Both boards share the same fundamental platform: the AM5 socket with a B850 chipset in a standard ATX form factor. They are virtually identical twins at the connectivity level — both support the full Wi-Fi 7 (802.11be) stack down to Wi-Fi 4, pair it with Bluetooth 5.4 for lower latency and improved range over older BT versions, and both carry a 3-year warranty. For a buyer focused purely on wireless capability or platform compatibility, there is nothing to separate them here.

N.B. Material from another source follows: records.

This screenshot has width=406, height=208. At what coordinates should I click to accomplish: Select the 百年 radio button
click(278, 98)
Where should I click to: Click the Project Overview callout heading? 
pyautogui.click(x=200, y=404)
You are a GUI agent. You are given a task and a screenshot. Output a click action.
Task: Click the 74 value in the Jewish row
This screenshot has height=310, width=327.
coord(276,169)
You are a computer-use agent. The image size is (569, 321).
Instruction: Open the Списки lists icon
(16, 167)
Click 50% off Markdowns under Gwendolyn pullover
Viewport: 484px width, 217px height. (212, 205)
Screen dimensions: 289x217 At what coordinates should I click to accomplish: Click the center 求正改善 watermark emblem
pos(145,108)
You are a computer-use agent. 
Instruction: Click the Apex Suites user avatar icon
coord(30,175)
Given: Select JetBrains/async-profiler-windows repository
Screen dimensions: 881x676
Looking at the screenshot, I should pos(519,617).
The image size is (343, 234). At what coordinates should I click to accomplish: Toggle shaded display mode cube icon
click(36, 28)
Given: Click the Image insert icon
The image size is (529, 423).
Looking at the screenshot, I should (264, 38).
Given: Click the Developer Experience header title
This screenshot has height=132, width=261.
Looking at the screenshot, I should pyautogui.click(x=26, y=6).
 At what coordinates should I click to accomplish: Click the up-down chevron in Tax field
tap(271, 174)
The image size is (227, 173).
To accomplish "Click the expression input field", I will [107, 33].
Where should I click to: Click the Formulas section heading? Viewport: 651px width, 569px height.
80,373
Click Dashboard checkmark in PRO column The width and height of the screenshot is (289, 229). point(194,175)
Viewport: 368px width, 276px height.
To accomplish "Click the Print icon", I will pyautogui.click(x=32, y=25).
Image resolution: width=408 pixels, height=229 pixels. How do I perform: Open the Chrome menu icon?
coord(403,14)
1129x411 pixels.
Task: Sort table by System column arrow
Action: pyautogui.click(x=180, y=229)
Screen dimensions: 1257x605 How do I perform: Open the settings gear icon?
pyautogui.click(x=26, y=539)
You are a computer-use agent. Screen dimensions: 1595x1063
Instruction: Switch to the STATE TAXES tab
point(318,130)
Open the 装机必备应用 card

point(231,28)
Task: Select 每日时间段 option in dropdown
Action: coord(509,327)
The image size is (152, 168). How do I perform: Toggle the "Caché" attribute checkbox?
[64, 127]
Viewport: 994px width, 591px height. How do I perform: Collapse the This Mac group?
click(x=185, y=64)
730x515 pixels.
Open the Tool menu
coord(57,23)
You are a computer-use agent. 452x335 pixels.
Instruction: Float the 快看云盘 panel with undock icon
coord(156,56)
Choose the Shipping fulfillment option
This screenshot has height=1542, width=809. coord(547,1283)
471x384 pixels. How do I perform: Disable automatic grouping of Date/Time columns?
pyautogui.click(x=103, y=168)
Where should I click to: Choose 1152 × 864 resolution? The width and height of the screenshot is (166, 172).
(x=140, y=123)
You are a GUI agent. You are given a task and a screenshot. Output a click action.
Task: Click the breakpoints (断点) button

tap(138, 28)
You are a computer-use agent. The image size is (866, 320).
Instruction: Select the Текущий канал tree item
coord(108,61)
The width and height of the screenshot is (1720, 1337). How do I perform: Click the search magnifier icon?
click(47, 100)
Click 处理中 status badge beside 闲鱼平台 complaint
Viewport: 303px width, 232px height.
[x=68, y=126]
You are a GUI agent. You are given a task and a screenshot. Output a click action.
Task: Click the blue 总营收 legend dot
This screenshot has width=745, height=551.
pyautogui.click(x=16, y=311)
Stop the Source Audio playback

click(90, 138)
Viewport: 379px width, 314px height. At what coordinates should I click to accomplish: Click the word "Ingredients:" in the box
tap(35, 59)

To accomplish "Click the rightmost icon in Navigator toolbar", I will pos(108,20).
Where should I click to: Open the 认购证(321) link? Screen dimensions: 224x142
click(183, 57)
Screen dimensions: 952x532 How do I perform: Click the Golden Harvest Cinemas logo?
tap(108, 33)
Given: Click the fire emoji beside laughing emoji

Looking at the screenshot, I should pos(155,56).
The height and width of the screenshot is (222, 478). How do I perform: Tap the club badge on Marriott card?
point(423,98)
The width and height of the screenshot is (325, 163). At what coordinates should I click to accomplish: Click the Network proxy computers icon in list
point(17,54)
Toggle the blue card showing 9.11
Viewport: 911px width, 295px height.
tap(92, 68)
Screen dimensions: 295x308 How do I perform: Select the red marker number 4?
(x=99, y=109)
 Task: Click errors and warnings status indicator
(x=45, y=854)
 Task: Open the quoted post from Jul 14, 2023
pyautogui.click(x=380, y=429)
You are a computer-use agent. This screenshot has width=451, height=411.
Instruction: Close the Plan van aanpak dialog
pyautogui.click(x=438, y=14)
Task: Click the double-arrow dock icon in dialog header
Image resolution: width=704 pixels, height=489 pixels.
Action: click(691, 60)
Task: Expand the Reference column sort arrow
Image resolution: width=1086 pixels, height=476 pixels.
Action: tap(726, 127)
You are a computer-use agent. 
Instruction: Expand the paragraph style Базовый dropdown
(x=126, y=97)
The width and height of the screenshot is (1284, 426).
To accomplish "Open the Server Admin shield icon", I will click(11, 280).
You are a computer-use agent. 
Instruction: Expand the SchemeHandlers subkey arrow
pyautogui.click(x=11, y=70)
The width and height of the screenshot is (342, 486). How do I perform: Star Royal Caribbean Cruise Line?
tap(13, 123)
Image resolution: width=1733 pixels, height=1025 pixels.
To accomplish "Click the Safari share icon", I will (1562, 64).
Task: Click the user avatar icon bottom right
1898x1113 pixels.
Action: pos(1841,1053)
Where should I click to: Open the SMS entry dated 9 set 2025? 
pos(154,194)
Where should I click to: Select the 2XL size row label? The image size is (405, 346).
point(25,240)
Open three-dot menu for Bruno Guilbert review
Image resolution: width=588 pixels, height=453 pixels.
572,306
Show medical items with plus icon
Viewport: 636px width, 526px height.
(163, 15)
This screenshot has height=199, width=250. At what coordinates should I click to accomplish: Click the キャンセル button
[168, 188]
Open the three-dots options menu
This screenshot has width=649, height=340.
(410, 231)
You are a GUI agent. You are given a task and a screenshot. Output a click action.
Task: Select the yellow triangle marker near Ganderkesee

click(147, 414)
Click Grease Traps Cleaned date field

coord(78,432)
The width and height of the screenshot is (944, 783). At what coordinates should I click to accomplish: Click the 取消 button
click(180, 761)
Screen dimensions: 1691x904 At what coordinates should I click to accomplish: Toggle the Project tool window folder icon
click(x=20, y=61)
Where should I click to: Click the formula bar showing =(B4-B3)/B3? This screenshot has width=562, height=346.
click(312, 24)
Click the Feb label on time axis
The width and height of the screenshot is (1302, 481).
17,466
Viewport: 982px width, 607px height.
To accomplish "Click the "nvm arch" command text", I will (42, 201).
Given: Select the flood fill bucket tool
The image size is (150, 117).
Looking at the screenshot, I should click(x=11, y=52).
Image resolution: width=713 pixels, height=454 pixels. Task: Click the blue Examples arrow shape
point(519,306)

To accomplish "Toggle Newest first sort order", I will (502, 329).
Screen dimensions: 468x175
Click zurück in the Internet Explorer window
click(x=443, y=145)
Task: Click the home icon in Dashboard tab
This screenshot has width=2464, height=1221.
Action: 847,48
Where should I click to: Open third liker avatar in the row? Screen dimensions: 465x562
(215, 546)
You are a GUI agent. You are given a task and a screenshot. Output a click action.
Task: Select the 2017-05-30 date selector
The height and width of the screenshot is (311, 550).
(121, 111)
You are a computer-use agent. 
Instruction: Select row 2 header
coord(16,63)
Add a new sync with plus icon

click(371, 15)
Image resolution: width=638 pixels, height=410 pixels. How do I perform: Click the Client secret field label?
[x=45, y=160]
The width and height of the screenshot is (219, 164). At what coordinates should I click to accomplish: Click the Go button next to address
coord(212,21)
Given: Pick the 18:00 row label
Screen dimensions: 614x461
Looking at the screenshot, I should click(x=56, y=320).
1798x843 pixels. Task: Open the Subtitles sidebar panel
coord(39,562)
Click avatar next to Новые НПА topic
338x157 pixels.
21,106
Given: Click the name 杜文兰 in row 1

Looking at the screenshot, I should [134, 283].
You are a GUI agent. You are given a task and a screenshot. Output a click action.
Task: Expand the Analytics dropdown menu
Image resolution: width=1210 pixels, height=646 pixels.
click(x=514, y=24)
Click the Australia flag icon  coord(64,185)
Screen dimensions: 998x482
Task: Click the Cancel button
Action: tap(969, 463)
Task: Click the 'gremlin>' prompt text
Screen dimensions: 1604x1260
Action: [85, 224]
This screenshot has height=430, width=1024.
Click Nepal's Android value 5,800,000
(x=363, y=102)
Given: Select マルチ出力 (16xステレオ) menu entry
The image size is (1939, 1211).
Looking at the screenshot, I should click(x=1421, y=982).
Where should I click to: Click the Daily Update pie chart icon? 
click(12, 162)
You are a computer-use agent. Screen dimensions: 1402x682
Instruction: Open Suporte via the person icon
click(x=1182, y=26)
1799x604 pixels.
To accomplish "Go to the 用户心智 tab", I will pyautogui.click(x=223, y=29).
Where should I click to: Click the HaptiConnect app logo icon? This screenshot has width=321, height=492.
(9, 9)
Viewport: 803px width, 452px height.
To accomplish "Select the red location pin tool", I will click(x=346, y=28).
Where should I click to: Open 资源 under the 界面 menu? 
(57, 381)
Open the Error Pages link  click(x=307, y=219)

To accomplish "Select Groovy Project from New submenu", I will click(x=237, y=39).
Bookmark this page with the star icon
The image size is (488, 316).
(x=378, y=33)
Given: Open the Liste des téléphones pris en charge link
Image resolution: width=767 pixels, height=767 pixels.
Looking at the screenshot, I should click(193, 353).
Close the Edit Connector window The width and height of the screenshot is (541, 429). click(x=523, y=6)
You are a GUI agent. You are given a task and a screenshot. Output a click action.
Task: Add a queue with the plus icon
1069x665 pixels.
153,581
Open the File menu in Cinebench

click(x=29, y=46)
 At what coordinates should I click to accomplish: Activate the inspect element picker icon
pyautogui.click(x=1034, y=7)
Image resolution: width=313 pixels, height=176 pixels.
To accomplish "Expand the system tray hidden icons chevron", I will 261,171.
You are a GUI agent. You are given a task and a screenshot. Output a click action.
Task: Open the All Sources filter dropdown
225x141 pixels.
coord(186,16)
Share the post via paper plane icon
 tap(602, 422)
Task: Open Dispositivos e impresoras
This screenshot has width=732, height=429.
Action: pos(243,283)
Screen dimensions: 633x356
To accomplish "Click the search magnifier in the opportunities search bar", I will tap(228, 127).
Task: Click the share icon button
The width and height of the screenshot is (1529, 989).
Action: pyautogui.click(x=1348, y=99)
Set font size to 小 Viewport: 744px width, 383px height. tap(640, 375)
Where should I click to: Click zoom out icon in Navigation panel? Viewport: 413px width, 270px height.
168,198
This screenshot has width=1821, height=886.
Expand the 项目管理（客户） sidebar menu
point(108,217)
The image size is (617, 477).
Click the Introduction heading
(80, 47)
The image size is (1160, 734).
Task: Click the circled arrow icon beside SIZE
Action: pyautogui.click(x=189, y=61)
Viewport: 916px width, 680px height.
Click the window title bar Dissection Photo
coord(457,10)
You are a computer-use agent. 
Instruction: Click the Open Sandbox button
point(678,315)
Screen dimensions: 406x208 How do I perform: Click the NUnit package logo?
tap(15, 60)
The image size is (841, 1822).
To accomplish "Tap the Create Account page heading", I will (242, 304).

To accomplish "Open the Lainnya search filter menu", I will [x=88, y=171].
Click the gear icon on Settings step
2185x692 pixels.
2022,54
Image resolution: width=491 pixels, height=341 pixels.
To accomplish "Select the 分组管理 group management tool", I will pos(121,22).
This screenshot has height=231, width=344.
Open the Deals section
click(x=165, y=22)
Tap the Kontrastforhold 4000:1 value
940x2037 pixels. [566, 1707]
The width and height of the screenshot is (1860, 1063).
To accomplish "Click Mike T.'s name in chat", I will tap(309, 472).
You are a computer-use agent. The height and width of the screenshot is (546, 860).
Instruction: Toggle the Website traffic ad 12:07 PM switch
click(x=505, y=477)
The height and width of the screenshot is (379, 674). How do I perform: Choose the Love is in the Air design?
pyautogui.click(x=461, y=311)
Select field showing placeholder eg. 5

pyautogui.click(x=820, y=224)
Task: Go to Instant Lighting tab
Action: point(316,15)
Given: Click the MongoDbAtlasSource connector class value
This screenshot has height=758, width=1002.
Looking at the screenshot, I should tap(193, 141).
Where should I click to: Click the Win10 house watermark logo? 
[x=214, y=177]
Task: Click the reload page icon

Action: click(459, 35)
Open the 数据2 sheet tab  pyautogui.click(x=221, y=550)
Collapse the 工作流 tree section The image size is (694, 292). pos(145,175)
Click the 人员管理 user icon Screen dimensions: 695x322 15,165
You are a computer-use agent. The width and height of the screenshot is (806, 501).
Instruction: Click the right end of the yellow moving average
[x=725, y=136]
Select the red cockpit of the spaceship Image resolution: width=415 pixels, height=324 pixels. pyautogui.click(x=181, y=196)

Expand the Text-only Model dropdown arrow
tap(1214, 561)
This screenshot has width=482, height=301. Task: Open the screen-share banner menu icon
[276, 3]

The meaningful divergence appears in BIOS resilience features. The MSI B850 Gaming Plus WiFi offers both an easy BIOS reset mechanism and a dual BIOS chip, while the Gigabyte B850 Eagle Wi-Fi7 Ice has neither. In practice, dual BIOS acts as a safety net: if a firmware flash goes wrong or corruption occurs, the board can automatically fall back to the backup chip, avoiding a potentially unbootable system. An easy reset button further lowers the barrier for recovering from a bad overclock or misconfiguration without needing to dig for the clear-CMOS jumper. These are not exotic features, but they meaningfully reduce risk for users who push settings or update firmware frequently.
In this spec group, the MSI B850 Gaming Plus WiFi holds a clear practical edge. The shared strengths — Wi-Fi 7, Bluetooth 5.4, overclocking support, RGB, and identical warranty — make the platform parity a wash, but the addition of dual BIOS and an easy BIOS reset gives MSI a tangible reliability advantage that the Gigabyte simply does not offer at this tier.